You don't need to split the file.
Sort your BED file with BEDOPS sort-bed
, if unsorted:
$ sort-bed reads.unsorted.bed > reads.bed
Then pass the chromosome name to bedops
or bedmap
or closest-features
via --chrom <chromosome>
to do work only on that chromosome:
$ bedops --chrom chrN --operations ...
Or:
$ bedmap --chrom chrN --operations ...
Etc.
If you want a list of all operations, take a look at the BEDOPS documentation.
If you want a fast list of chromosomes:
$ bedextract --list-chr reads.bed
You can pipe this list to a script loop, to do work over each chromosome on a computational cluster. BEDOPS enables parallelization by chromosome pretty easily.
These operations are very fast, because this uses the sort order in sort-bed
sorted BED files to do a binary search that determines chromosome bounds. Operations that take minutes or hours can go down to seconds.

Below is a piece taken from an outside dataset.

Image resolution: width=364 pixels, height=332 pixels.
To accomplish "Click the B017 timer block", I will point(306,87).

If your reads are single-end, you should be able to add --faster
to BEDOPS commands to make them use similar techniques to speed operations up even further.

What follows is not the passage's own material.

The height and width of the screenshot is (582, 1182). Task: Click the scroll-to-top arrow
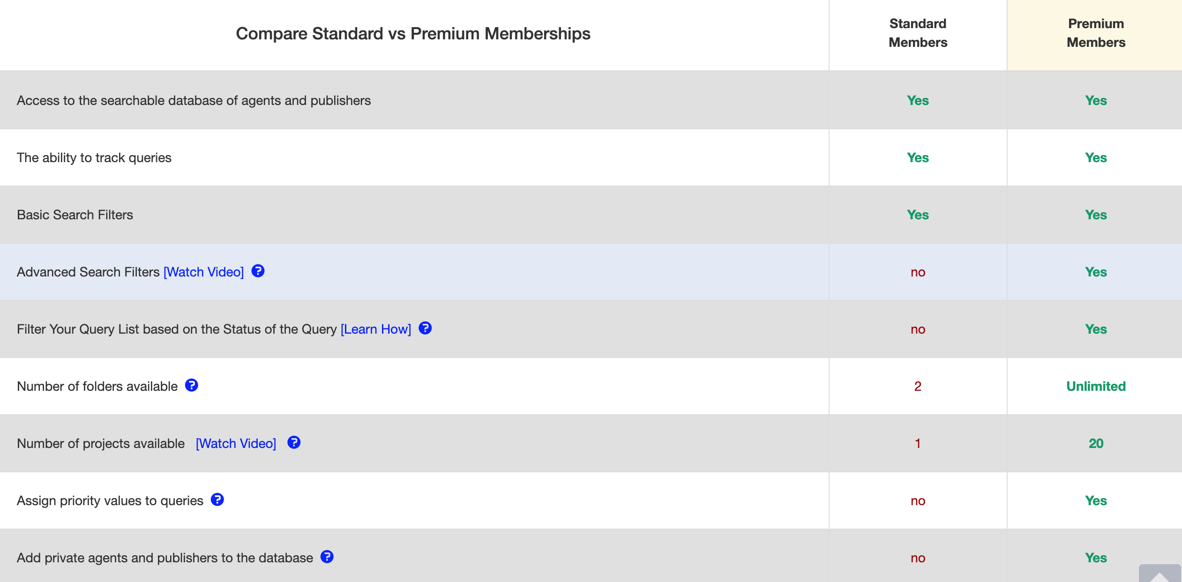[1162, 574]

Paired-end reads can result in "nested" elements that prevent the use of --faster
without some pre-processing tricks. Your data is on the multi-GB scale such that, if you are working with paired-end reads, you may be interested in investigating these tricks if you're doing these operations repeatedly. See the "extra work" note in the bedextract
documentation.
Thank you very much for the detailed information. The list of positions I'm talking about is no longer at reads level - they are just chromosome & positions. It looks like I should turn this list into another bed file, and just use "6.1.2.3.3. Retrieving elements which overlap target elements" and I'm going to give it a try.